• _Directions for this task_
Copy out each line of the entries below in which the string "will" appears.

• _Records for the exercise_
▼

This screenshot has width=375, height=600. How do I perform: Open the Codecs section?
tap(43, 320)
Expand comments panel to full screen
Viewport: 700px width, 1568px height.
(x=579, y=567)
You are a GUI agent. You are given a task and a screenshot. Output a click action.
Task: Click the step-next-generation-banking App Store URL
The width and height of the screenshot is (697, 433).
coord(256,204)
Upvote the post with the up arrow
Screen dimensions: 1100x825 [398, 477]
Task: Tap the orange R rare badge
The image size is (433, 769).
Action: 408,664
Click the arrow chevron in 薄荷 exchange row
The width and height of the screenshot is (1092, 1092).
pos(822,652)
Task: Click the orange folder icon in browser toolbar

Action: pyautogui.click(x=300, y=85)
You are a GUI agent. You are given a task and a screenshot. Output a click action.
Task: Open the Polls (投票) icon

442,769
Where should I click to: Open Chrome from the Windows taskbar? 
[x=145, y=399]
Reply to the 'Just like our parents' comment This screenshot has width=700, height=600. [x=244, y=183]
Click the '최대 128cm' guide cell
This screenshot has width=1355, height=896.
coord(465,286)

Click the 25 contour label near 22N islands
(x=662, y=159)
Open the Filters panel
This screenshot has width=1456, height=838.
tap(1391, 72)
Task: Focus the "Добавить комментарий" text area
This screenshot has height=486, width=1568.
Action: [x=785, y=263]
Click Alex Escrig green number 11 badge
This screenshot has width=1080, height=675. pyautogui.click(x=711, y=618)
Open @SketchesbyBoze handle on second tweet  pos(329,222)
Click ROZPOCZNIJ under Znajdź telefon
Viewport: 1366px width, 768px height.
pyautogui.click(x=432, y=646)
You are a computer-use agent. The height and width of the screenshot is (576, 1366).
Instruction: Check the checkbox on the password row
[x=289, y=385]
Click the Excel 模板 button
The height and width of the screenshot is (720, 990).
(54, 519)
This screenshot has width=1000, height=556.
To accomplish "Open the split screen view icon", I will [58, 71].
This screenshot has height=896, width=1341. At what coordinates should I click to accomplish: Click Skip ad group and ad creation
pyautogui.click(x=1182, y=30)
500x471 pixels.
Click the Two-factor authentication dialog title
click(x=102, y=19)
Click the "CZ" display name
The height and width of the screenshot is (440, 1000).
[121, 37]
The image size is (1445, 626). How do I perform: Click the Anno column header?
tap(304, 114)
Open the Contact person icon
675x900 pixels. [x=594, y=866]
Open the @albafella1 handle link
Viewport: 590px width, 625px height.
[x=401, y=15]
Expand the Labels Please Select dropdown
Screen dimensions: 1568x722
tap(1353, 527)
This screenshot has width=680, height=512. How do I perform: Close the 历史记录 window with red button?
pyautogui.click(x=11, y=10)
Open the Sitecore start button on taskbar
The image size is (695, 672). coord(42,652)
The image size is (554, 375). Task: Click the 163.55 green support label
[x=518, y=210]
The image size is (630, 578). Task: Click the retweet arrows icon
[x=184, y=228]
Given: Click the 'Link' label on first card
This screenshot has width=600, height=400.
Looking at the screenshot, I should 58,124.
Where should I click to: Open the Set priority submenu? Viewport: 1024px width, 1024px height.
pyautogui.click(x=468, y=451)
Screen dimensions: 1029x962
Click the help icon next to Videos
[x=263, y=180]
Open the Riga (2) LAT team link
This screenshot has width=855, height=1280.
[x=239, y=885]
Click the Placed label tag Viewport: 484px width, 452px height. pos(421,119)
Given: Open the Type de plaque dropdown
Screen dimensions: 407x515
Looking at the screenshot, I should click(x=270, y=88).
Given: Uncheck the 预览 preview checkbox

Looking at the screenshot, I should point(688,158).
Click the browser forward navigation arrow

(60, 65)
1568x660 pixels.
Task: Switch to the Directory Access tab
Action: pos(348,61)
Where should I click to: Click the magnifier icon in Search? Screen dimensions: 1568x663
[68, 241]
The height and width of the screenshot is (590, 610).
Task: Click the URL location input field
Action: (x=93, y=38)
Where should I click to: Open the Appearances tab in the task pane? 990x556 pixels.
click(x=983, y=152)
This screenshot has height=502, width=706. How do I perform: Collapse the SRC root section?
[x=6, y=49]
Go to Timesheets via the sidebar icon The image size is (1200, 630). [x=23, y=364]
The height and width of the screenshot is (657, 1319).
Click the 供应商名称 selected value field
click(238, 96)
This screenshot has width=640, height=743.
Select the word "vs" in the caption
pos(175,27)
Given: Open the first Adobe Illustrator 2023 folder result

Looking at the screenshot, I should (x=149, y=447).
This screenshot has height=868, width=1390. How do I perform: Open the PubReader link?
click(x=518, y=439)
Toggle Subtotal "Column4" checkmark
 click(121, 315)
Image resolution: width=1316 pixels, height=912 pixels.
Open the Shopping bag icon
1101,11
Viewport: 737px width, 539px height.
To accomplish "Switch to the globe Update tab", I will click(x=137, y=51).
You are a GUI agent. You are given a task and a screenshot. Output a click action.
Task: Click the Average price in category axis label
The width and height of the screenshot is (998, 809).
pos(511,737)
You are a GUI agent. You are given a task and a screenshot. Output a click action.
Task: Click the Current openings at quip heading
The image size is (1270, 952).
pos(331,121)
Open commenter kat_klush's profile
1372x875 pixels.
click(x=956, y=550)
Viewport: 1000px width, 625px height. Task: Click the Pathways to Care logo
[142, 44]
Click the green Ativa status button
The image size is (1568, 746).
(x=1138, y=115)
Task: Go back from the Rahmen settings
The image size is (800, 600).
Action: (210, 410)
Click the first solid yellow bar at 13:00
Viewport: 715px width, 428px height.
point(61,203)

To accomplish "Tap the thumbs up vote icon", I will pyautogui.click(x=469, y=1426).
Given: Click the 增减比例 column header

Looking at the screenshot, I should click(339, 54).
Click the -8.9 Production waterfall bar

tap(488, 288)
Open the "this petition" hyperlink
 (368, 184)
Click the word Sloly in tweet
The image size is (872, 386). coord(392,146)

▲

• _Written response_
To accomplish "Open the split screen view icon", I will [58, 71].
To accomplish "Switch to the globe Update tab", I will click(x=137, y=51).
To accomplish "Tap the thumbs up vote icon", I will pyautogui.click(x=469, y=1426).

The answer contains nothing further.